Materials and Methods
The 293 cell line and the transformed 293/GV16 cell line expressing yeast GAL4/VP16 trans-activating proteins (16, 17) were used in the construction, amplification, and titration of adenoviral vectors. Both cell lines were maintained in DMEM containing 4.5 g/liter of glucose with 10% FBS. Human lung cancer cells, human head and neck cancer cells, and normal HBECs were used to test the effects of Ad vector-mediated FHIT overexpression in vitro. Human lung cancer H1299 and H460 cells were maintained in RPMI 1640 supplemented with 5% FBS, and A549 cells were maintained in Ham’s F-12 nutrient mixture with 10% FBS. Human head and neck cell lines 1483 and UMSCC22B [22B; kindly provided by Dr. Li Mao (The University of Texas M. D. Anderson Cancer Center, Houston, TX)] were maintained in DMEM/F-12 medium with 10% FBS. Normal HBECs were maintained in the medium supplied by the manufacturer (Clonetics Inc., Walkersville, MD) and according to the instructions.
Construction of Recombinant Ads.
The recombinant Ad-CMV-FHIT-GAL4 (Ad-FHIT) was constructed using a cosmid-Ad vector system by homologous recombination in recA+ bacteria, Escherichia coli. The FHIT cDNA (568 bp) was placed in an expression cassette containing a CMV promoter and bovine growth hormone (BGH) poly(A) sequence. The CMV-FHIT-BGH poly(A) expression cassette was inserted into the E1-deleted region in an Ad vector containing an inactivated E4 region. A vector expressing GFP, Ad-CMV-GFP (Ad-GFP), was used to monitor transduction efficiency by the viral vectors and as a nonspecific transgene expression control. Ad-E1−-GAL4 (Ad-EV), an empty E1− vector containing the same E4 modification as in the Ad-FHIT vector, was used as a negative control.

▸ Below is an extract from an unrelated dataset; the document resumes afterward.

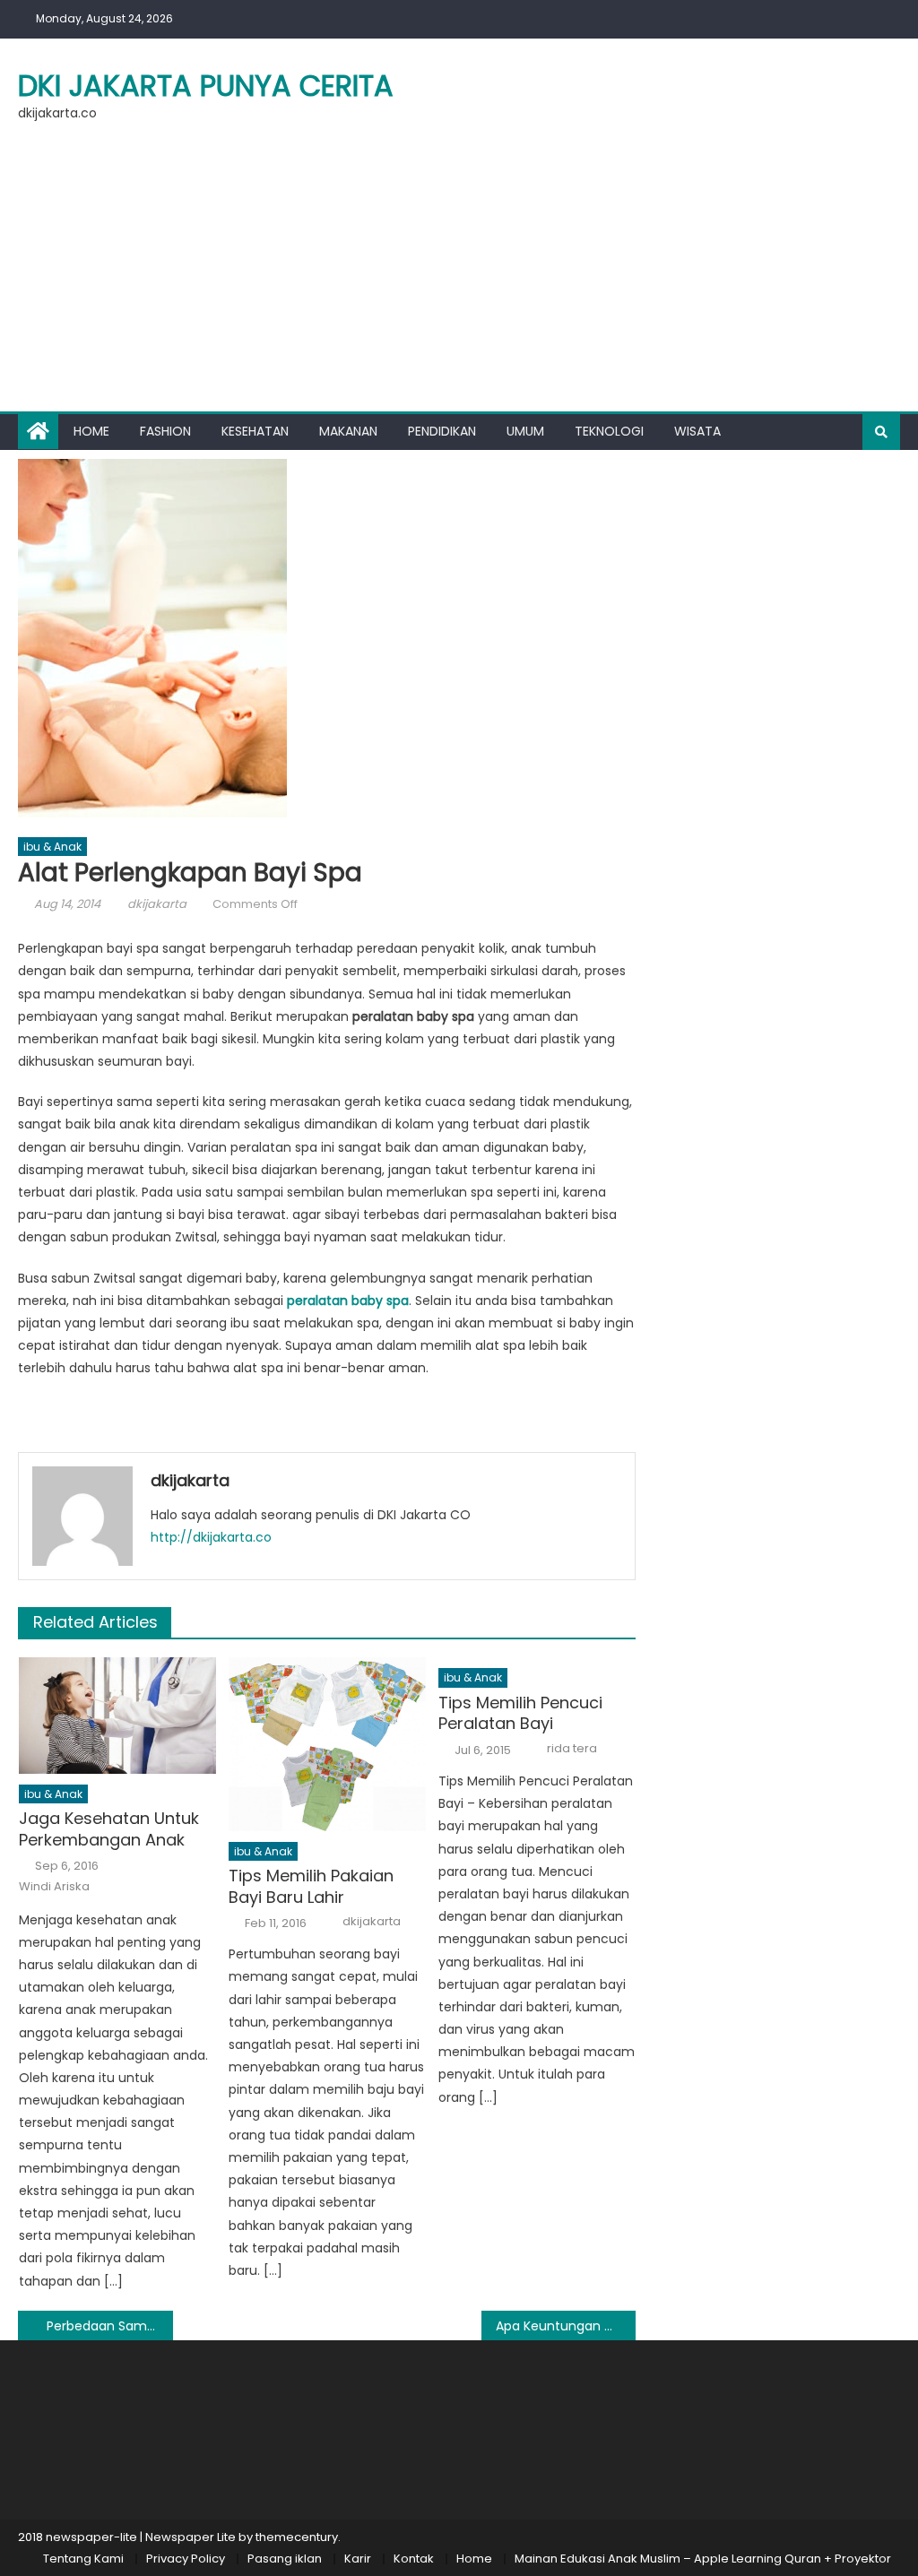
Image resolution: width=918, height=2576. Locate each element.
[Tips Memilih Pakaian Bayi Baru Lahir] (327, 1743)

These viral vectors were amplified in either 293 cells or 293/VP16 cells and purified with the conventional CsCl gradient centrifugation procedure, as described previously (16, 17). Viral titers were determined by both absorbance measurement and plaque assay for pfu. Potential contamination of the viral preparation by the wild-type virus was monitored by PCR analysis.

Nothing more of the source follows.